> Supplied data:
☆ ☆ ☆ ☆

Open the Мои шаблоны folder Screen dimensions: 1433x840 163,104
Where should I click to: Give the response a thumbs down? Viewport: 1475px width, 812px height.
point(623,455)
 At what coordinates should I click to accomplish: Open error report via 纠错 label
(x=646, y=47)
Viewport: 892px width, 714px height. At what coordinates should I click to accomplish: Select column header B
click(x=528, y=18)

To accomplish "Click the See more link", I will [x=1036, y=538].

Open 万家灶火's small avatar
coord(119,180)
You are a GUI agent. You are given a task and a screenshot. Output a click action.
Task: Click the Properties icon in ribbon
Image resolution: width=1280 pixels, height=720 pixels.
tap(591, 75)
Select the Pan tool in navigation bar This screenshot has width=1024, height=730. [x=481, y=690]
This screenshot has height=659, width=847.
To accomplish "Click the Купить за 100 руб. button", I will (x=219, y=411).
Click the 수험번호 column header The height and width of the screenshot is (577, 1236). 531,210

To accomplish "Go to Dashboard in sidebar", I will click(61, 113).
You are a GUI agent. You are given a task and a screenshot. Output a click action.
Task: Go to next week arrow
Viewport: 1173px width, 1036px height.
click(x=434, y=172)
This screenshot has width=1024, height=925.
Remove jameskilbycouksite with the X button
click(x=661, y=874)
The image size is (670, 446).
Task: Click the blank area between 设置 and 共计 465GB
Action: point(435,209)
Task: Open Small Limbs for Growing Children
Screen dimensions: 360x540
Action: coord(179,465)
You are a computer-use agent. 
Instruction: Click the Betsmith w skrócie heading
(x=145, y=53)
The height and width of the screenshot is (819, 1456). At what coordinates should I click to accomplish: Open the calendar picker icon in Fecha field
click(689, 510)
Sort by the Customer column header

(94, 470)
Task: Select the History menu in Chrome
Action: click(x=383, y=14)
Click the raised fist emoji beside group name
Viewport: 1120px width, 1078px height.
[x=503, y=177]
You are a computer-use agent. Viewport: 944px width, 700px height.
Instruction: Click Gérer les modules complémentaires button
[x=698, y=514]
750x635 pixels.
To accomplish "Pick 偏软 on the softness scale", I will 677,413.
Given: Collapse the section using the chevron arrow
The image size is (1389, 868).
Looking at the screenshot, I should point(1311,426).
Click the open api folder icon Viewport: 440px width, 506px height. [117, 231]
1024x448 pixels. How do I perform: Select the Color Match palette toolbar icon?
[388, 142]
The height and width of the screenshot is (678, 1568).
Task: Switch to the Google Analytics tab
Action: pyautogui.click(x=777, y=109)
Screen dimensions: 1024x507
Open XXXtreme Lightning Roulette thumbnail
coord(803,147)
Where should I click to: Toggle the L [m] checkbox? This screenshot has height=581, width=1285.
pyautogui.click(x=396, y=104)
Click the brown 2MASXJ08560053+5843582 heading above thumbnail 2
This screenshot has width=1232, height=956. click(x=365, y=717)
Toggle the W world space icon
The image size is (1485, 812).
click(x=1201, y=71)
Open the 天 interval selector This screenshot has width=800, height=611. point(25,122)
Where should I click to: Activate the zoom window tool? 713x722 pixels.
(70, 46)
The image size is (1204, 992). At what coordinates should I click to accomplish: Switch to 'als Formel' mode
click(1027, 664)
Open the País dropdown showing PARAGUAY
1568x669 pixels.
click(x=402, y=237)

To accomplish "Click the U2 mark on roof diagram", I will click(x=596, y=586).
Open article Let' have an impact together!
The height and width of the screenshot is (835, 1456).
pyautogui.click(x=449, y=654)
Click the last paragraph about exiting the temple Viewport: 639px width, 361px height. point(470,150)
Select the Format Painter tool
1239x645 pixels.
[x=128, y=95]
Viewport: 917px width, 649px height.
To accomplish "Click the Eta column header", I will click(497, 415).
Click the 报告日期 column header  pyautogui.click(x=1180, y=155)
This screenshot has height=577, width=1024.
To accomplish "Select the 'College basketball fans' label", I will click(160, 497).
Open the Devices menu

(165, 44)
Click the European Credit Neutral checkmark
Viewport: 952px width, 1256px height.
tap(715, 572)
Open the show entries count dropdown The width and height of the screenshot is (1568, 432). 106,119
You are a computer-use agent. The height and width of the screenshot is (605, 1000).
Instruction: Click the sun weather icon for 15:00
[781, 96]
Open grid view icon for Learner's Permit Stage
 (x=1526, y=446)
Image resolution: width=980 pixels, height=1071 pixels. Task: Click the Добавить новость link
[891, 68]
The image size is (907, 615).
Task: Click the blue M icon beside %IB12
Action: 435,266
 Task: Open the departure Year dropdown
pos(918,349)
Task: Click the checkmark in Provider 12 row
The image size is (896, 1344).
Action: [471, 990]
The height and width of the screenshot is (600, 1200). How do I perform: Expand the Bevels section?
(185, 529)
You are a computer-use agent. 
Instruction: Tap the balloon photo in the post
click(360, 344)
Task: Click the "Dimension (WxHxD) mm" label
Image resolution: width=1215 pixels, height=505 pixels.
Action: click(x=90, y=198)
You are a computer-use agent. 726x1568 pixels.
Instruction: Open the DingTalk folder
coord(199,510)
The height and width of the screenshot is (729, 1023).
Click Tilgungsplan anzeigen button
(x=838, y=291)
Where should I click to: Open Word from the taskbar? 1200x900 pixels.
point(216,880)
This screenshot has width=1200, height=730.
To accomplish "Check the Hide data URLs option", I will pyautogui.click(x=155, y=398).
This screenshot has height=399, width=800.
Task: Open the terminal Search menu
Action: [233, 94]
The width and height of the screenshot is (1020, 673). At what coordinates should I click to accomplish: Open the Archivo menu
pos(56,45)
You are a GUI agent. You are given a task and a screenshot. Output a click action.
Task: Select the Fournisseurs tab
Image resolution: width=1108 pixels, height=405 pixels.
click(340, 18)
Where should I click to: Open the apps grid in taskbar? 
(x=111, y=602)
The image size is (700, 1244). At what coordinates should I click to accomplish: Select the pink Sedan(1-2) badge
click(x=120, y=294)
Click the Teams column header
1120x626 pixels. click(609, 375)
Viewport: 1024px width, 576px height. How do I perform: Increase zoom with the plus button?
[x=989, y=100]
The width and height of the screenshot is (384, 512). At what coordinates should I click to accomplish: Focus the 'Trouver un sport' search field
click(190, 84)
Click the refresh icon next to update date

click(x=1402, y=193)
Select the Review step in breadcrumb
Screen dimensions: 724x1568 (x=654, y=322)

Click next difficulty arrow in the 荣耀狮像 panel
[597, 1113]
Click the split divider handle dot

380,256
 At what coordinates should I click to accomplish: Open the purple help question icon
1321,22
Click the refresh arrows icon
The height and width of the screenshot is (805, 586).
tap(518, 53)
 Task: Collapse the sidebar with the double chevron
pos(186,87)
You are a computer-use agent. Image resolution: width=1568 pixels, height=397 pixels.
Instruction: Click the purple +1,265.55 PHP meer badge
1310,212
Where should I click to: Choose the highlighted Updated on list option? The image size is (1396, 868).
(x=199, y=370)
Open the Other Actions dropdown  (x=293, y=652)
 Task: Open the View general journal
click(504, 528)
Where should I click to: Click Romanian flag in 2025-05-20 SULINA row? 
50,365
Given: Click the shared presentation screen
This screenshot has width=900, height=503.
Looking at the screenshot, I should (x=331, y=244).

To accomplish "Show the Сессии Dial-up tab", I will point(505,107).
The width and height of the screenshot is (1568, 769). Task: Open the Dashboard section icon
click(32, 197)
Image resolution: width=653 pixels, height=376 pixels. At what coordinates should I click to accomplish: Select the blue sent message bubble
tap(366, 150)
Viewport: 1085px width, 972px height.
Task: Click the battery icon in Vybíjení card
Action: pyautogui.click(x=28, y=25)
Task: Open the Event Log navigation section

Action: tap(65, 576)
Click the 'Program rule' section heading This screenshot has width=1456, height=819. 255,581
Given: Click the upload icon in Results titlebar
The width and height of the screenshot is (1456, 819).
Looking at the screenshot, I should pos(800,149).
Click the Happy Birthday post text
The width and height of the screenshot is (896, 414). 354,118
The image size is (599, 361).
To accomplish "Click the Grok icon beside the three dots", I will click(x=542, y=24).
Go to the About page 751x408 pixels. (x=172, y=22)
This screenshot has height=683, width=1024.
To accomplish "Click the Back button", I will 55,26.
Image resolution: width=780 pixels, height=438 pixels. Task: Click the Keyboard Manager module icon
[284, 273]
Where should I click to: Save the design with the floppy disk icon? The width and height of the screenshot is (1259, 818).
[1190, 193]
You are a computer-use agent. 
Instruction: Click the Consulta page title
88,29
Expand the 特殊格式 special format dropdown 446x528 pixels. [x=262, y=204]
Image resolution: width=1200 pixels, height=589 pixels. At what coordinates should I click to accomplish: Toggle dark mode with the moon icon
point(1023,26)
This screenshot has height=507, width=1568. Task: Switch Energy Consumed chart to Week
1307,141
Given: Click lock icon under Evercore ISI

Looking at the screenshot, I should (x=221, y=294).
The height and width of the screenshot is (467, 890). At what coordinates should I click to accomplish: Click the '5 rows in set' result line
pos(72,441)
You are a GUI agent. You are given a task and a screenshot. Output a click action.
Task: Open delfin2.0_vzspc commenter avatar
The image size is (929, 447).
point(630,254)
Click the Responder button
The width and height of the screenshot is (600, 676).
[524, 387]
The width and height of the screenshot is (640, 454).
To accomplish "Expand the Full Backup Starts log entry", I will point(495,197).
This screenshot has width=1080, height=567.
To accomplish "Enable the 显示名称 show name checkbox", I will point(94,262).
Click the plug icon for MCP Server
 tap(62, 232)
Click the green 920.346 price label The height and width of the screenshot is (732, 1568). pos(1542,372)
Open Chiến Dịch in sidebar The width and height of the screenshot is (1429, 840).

☆ ☆ ☆ ☆

> Do this:
Give the data above as a numbered list, starting at the line with "Task: Open the departure Year dropdown" and running through the line with "click(360, 344)", both lines included. Skip any blank lines.

> Solved exercise:
1.  Task: Open the departure Year dropdown
2. pos(918,349)
3. Task: Click the checkmark in Provider 12 row
4. The image size is (896, 1344).
5. Action: [471, 990]
6. The height and width of the screenshot is (600, 1200). How do I perform: Expand the Bevels section?
7. (185, 529)
8. You are a computer-use agent. 
9. Instruction: Tap the balloon photo in the post
10. click(360, 344)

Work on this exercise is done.